Bereits 1963 war Lynn Hershman nach Kalifornien gezogen, elektrisiert von den politischen Strömungen der damaligen Zeit, den Studentenprotesten und den Anfängen der Frauenbewegung. Sie lebte mit den Hippies von Haight-Ashbury und war fasziniert von der technologischen Revolution im Silicon Valley. Alles schien möglich damals, auch in der Kunst. Doch ihre erste Ausstellung wurde ein Fiasko. Nachdem der Museumsleitung klar wurde, dass sie keine hübschen kleinen Zeichnungen, sondern ihre »breathing machines« zeigen wollte, schwarz umhüllte, wächserne Masken, die – elektronisch gesteuert – hässliche Atemgeräusche machten und sich dabei bewegten, wurde die Schau geschlossen. Für eine junge Frau, die Medienkunst machen wollte, war damals kein Platz in einem etablierten Museum.

Es sollte beinahe vierzig Jahre dauern, bis Lynn Hershman Leesons Kunst salonfähig wurde. Inzwischen sind ihre Arbeiten im MoMA zu sehen, in der Tate, im ZKM. Mehr als 200 Exponate zeigt die Sammlung Falckenberg, nur die wichtigsten Arbeiten aus fünf Jahrzehnten, weniger als ein Drittel der ursprünglichen Ausstellung, die Ende vergangenen Jahres, kuratiert von Peter Weibel, im ZKM präsentiert wurde. Vom Knopf, den Roberta Beitmore bei ihrer Flucht vor fünf aufdringlichen Männern aus einem Vergnügungspark verlor (und niemals wieder fand, wie ein kleiner maschinengeschriebener Text erzählt) bis hin zu Großprojektionen von »Teknolust« mit Tilda Swinton und »WAR!- Women Art Revolution«, einer preisgekrönten Dokumentation über feministische Kunst in den USA reicht die Spanne der ausgestellten Werke. Auf drei Stockwerke verteilt finden sich Fotografien, Videos, Installation, internet- und netzbasierte Medienkunst.

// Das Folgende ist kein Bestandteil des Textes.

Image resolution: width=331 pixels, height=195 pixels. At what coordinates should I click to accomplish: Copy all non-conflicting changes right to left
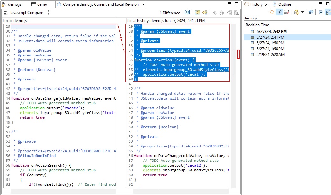click(x=198, y=13)
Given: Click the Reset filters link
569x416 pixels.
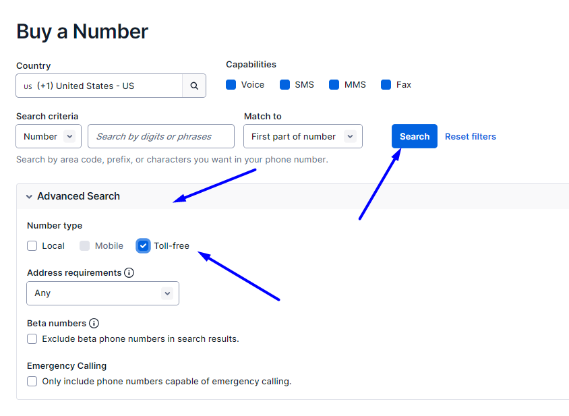Looking at the screenshot, I should (470, 136).
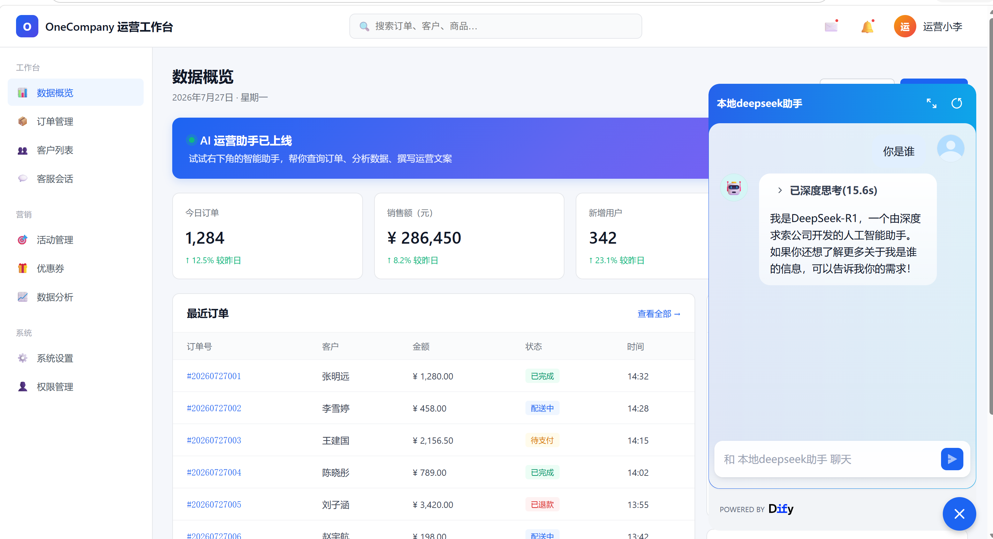Click the OneCompany logo icon

click(x=27, y=26)
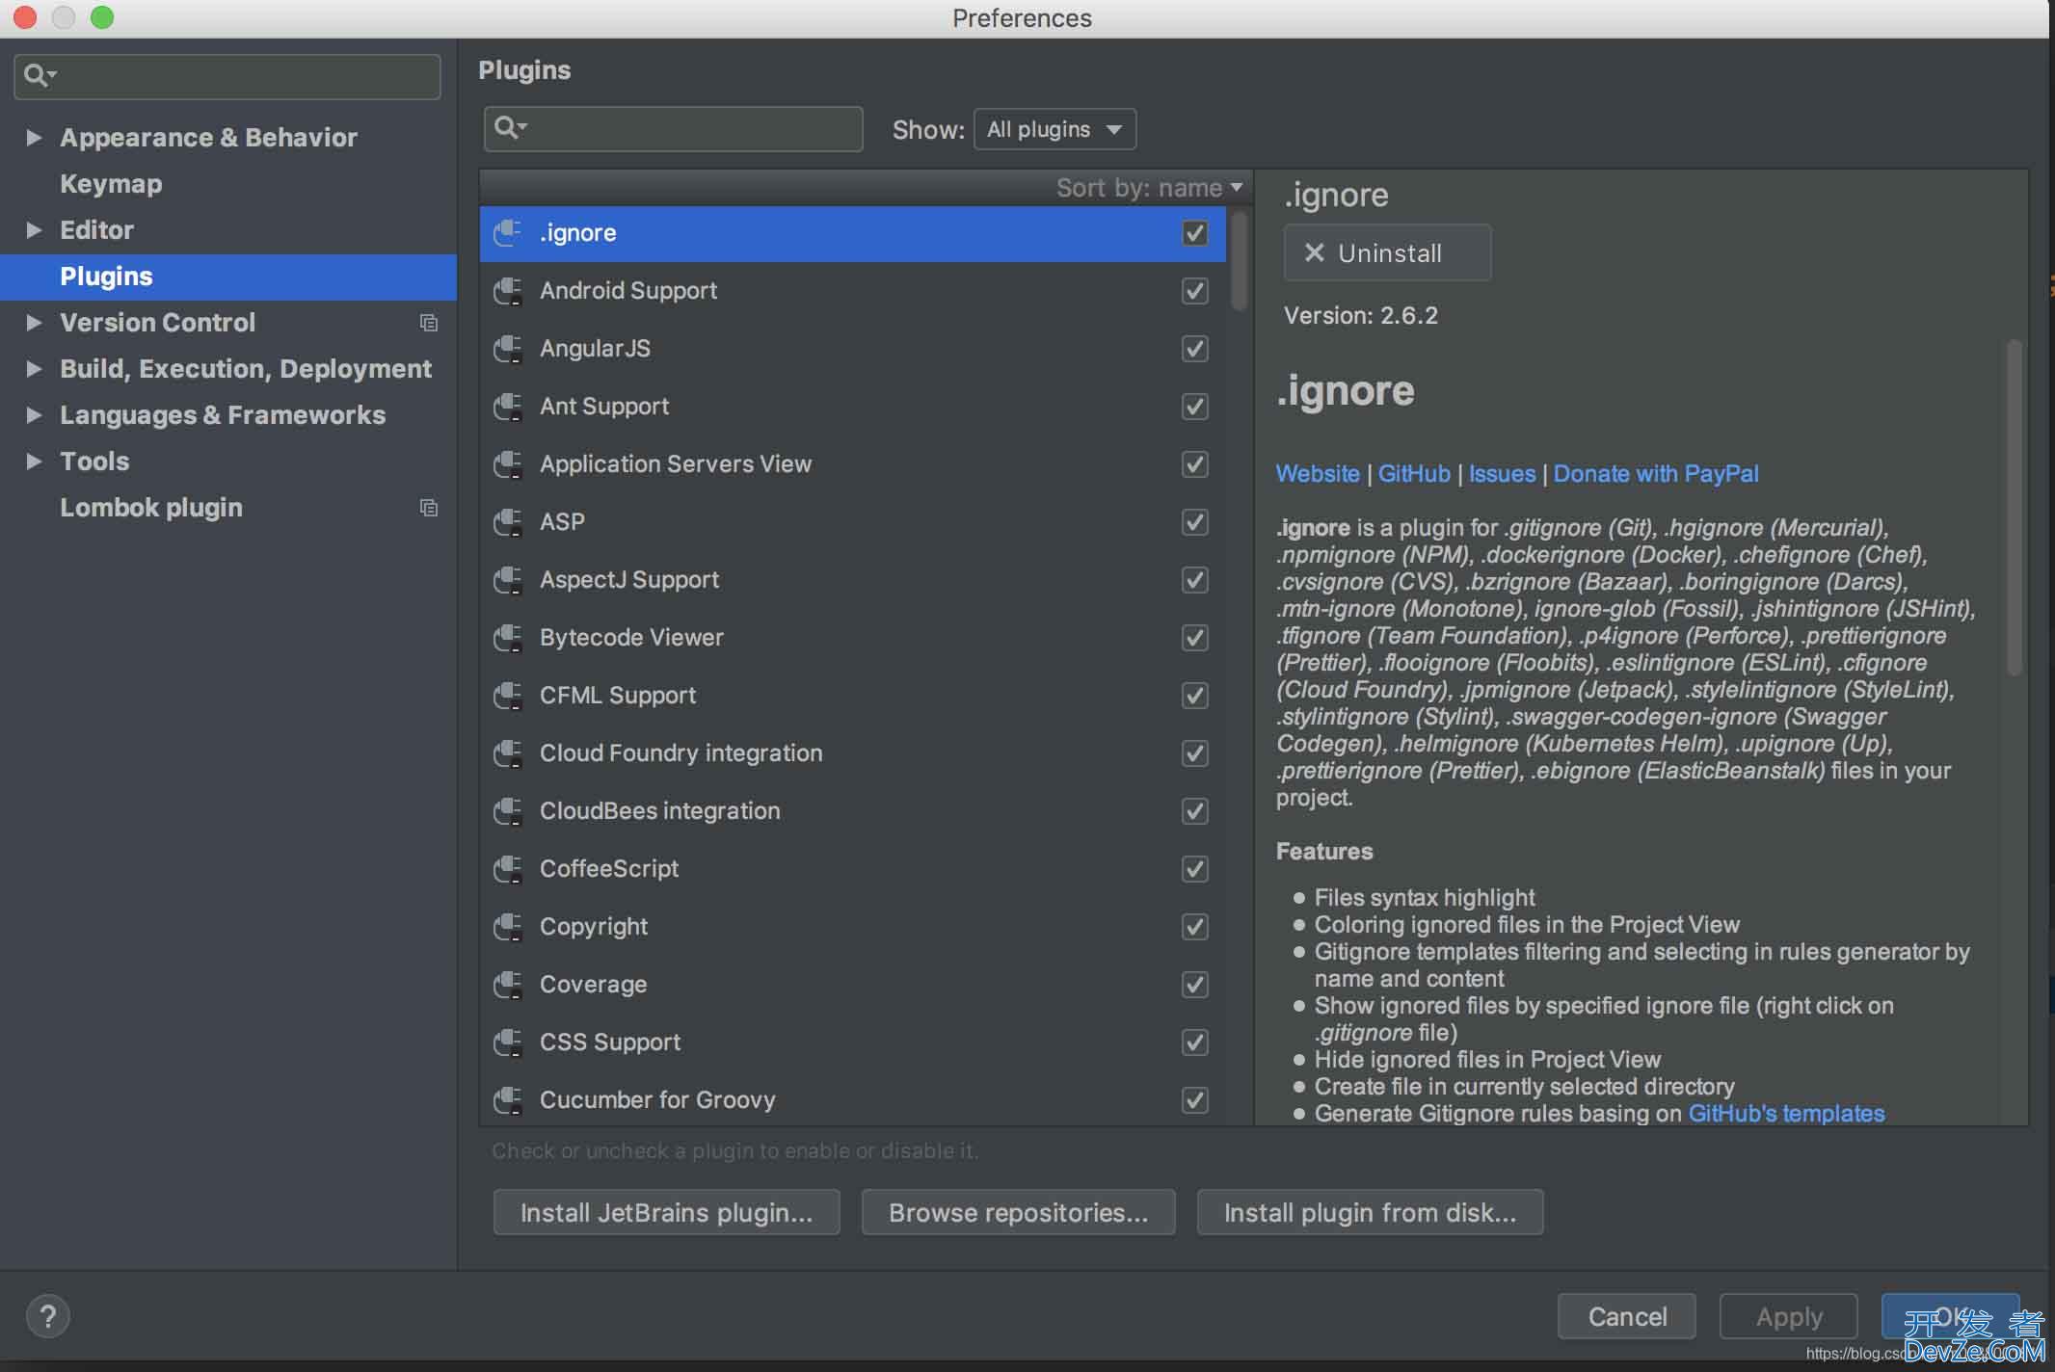Viewport: 2055px width, 1372px height.
Task: Open the Show plugins dropdown filter
Action: [1051, 129]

Wie »Agent Ruby«, eine interaktive Installation, ein Avatar, dessen kommunikative Fähigkeiten mit jedem weiteren Besucher-Chat zunimmt. Oder »Lorna«, die erste interaktive computerbasierte Installation überhaupt aus dem Jahr 1983. Der Film »Teknolust«, mit Tilda Swinton, zehn Jahre später, kreist um die Themen Cyber-Identität, künstliche Intelligenz, sowie die Entkopplung von Sexualität und menschlicher Fortpflanzung.

In ihren jüngsten Arbeiten bezieht die 1941 geborene Amerikanerin nicht nur Roboter und Massenkommunikationsmittel wie Smartphones mit ein. Mit der erstmals präsentierten Installation »Infinity Engine« rückt sie auch neueste wissenschaftliche Entwicklungen auf dem Gebiet der Genetik und der regenerativen Medizin in den Fokus – einschließlich 3-D-Biodrucker, die Teile des menschlichen Körpers nachbauen können.